EXCERPTED TEXT.
-.-.-

Key Experimental Results¶
Main Results (SpecVI-Bench, 5 Rare Object Classes)¶
| Model | CV F1 | CS F1 | SS F1 | MG F1 | WD F1 | Avg. F1 |
|---|---|---|---|---|---|---|
| GaiaNet (DL Expert Model) | 67.2 | 87.1 | 70.3 | 51.8 | 48.2 | 64.9 |
| o3 (OpenAI) | 57.1 | 53.1 | 53.3 | 60.0 | 37.8 | 52.3 |
| Qwen2.5-VL-7B (base) | 25.4 | 31.5 | 27.3 | 29.0 | 28.1 | 28.3 |
| S1-VL-32B-SFT | 60.7 | 42.8 | 43.7 | 36.3 | 27.4 | 42.2 |
| Spec-o3-7B | 81.0 | 80.2 | 84.5 | 83.4 | 53.6 | 76.5 |
Ablation Study¶
| # | SFT | RL | Tool | 3B F1 | 7B F1 |
|---|---|---|---|---|---|
| 0 (Full) | ✓ | ✓ | ✓ | 73.3 | 76.5 |
| 1 | ✗ | ✓ | ✓ | 35.7 (-37.6) | 40.5 (-36.0) |
| 2 | ✓ | ✗ | ✓ | 33.1 (-40.2) | 41.6 (-34.9) |
| 4 | ✓ | ✓ | ✗ | 43.5 (-29.8) | 55.8 (-20.7) |
Key Findings¶
- Mutual dependence of two-stage training: RL-only or SFT-only achieves only ~35–41% F1, whereas the combined pipeline jumps to 73–76% — cold-start provides domain priors while RL optimizes the tool-use strategy.
- Tools are critical: Removing tools drops the 7B model from 76.5% to 55.8% F1, confirming that static global views are insufficient to detect subtle diagnostic features.

-.-.-

WORK REQUIRED. Please answer from the experimental results: what average F1 does Spec-o3-7B reach on SpecVI-Bench? You won't need the records.

THE DATA.
-.-.-

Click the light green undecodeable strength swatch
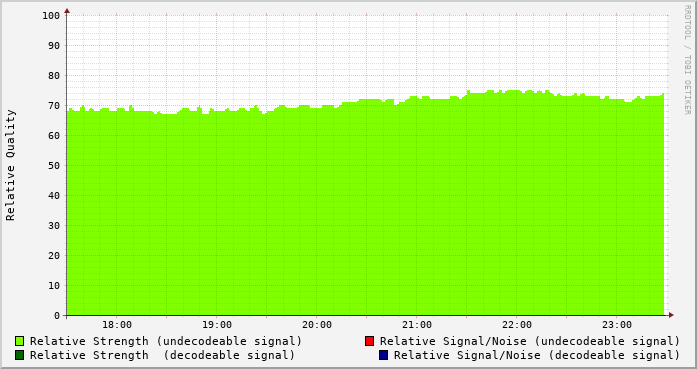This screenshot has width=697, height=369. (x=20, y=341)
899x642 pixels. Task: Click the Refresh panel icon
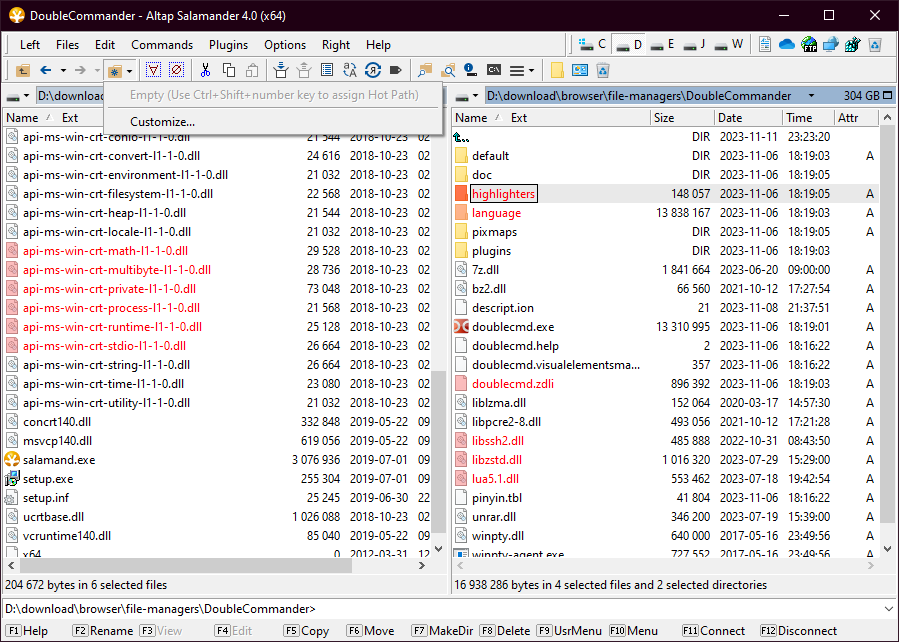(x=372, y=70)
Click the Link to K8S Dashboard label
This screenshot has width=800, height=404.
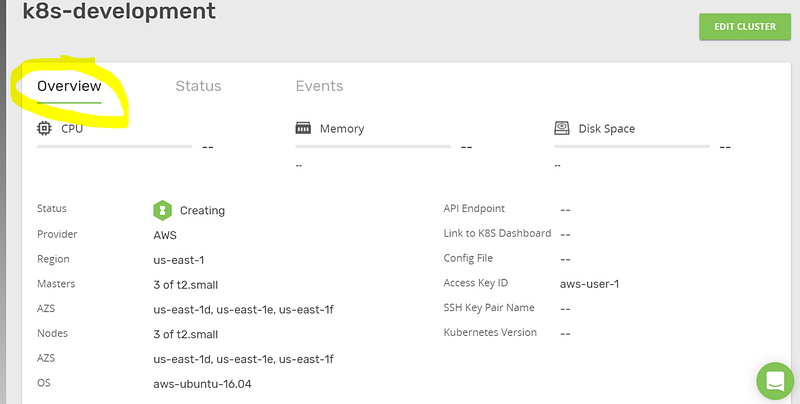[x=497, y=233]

-.-.-

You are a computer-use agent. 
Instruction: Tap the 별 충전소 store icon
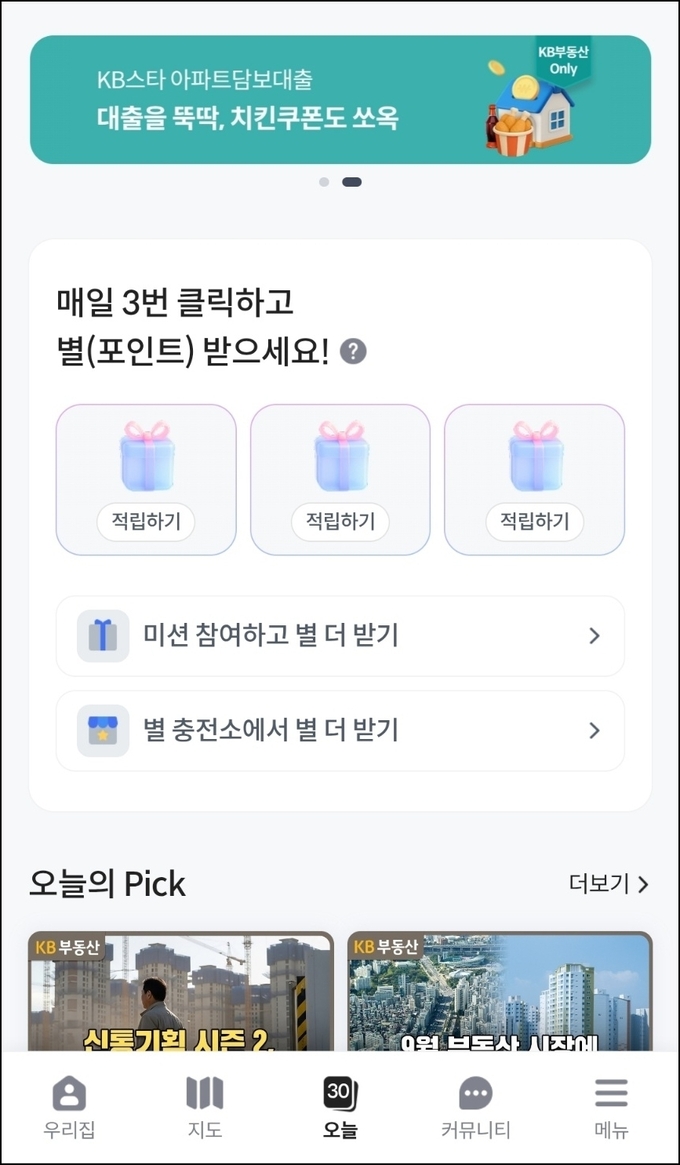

-.-.-

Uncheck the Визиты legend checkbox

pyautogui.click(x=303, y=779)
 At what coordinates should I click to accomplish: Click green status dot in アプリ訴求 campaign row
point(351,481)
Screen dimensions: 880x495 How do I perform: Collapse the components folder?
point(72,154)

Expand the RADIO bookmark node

-.-.-

RESPONSE TO THIS TASK. 76.5